I didn’t know my father before he was a lawyer. He passed the bar when I was a baby, so I have no way of knowing if his disposition was shaped by his profession or if it was the other way around. Dad was masterful at finding the other side of a point of view. He could pivot and argue an opposing point of view endlessly. If I had a tough decision to make, I could always present it to him and he would expose the weak parts of my rationale.
But he had no off switch. At the end of the conversation, when I came to a decision, he would still be attacking and undermining. It wasn’t personal—he wasn’t against me—he just didn’t have the desire to retreat to a neutral position. Because of that, I eventually stopped going to him with those type of conversations. If my decision turned out to have downsides, I didn’t want to suffer through that humiliation. I’m not saying that my father would have humiliated me. That wasn’t his goal. But I would have still felt the sting of having failed in his eyes, even if those were just emotions I was projecting on him unfairly.
And, sometimes, you just want to say something and have the other person be on your side. That wasn’t an experience I often had with him. Perhaps it’s more instructive to have a devil’s advocate across the table. It’s instructive, if not supportive.

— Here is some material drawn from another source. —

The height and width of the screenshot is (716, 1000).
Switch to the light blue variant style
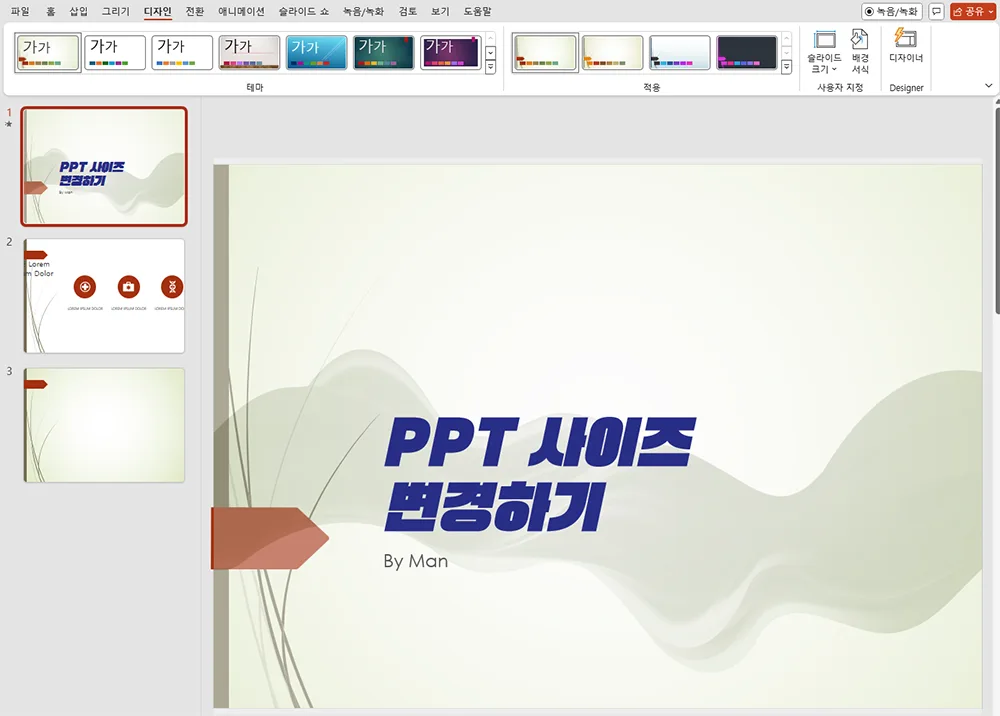point(679,52)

At the end, our discussions were different.
I voiced my fears and told him about little things I was proud or ashamed of. I shared some of the lies I tell myself, and then laughed. Sometimes, he laughed too.
My sister and I were there in February and Dad mumbled something. I had to ask him to repeat himself several times and then put my ear close to his mouth. That day, he was beyond frustrated when he couldn’t make himself understood, so he abandoned the effort and decided to mess with me instead.

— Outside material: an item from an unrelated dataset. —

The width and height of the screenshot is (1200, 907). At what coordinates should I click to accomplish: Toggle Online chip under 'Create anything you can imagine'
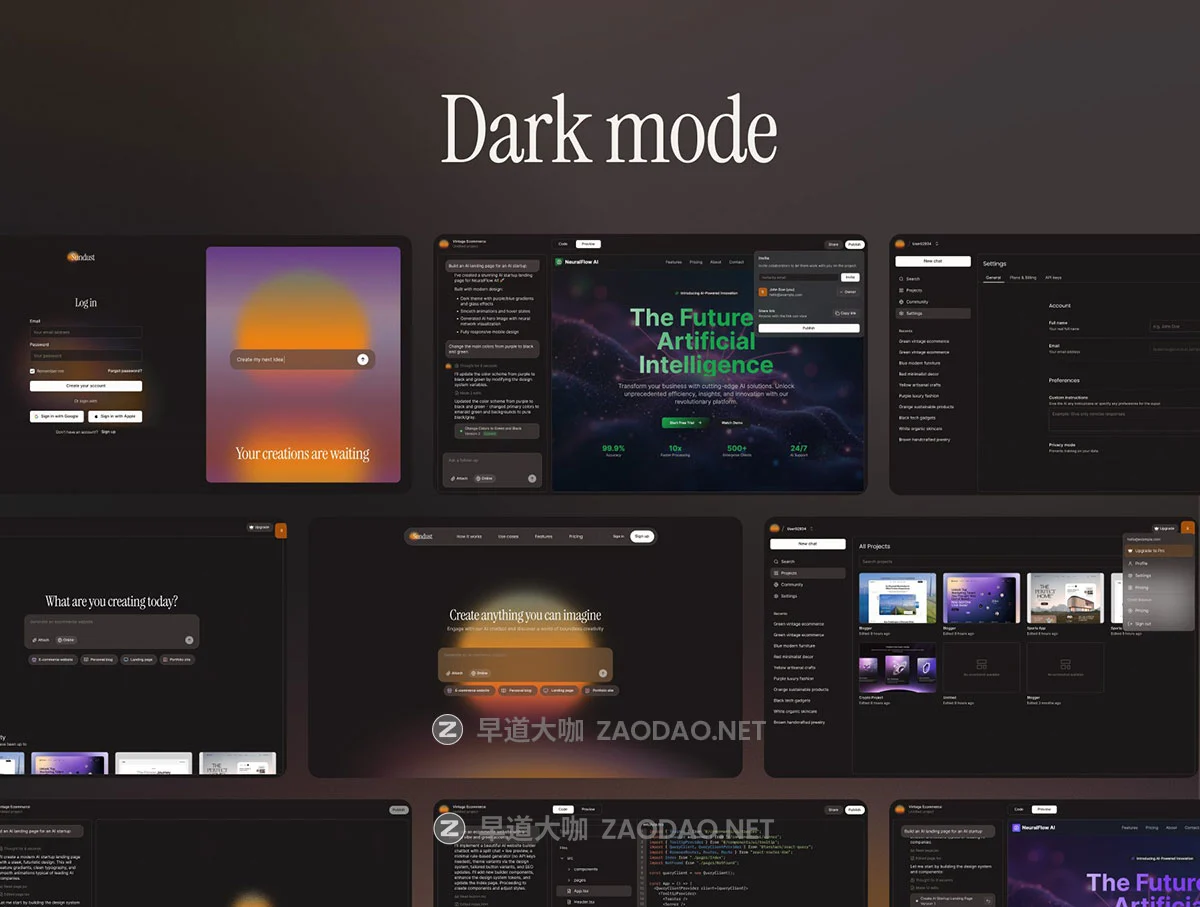pyautogui.click(x=480, y=673)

He whispered, “There’s treasure buried in the back yard.”
His sense of humor was indelible. In that moment, it was more important to him to make a joke than to repeat whatever information or request he had been trying to tell me.
In order to effectively take up an opposing point for the sake of argument, you have to create a separate reality for yourself. This new world is built with slightly shifted perspectives and rules. Over the past couple of years, Dad was living in a reality that was gradually drifting away from the rest of us. Things would get stuck in his head and nobody could dissuade him from believing them. At the time, it was frustrating. In retrospect, that was just Dad’s way. He built temporary encampments, bolstered against assault, and defended them to the end.

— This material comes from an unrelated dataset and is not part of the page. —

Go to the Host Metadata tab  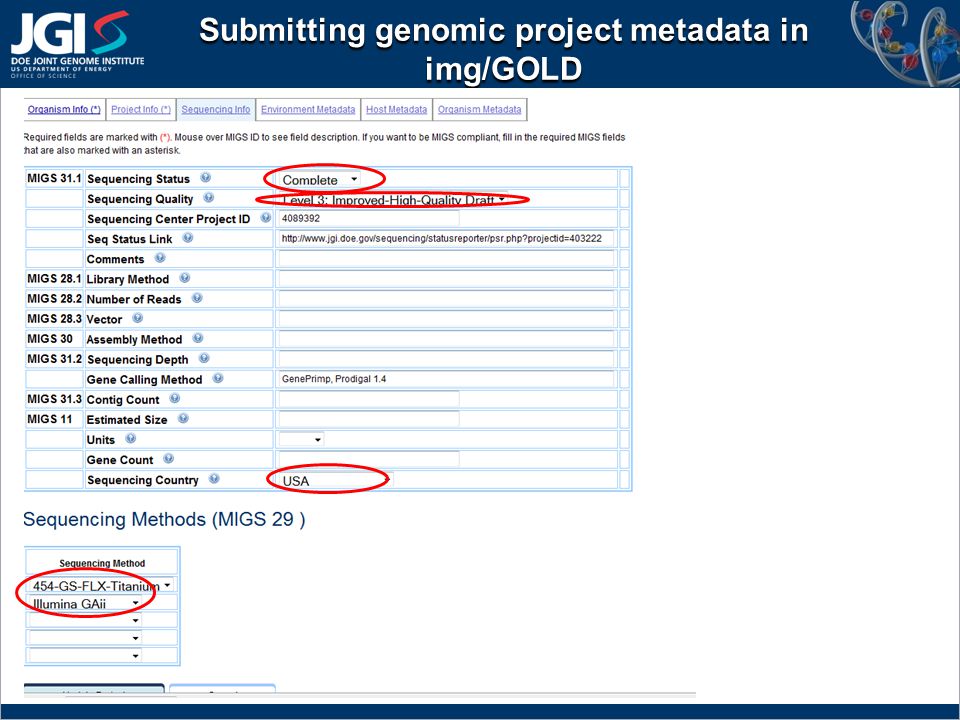pos(397,110)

I had to go up to his camp the other day to do a few chores. When I was done, I went down to the water, where he used to sit. There, I told him the things I left unsaid previously. I guess there were a few things left that I still couldn’t say to his face, even at the end.
The last night I sat with him, he was dizzy in bed and thought he was falling.
His hand would shoot out and he would say, “Catch me! Catch me!”
Grabbing his hand, I assured him that I was there and he was safe. He sounded so much like a little kid then. All of the facade of adulthood was stripped away. Whatever is built up can be torn down by time and eroded by illness. I think his last argument was with himself, over the nature of mortality. I wonder what position he took up.
Thank you all so much for the kind notes so many have sent. I haven’t been able to respond to them all, but I have read them and was deeply touched.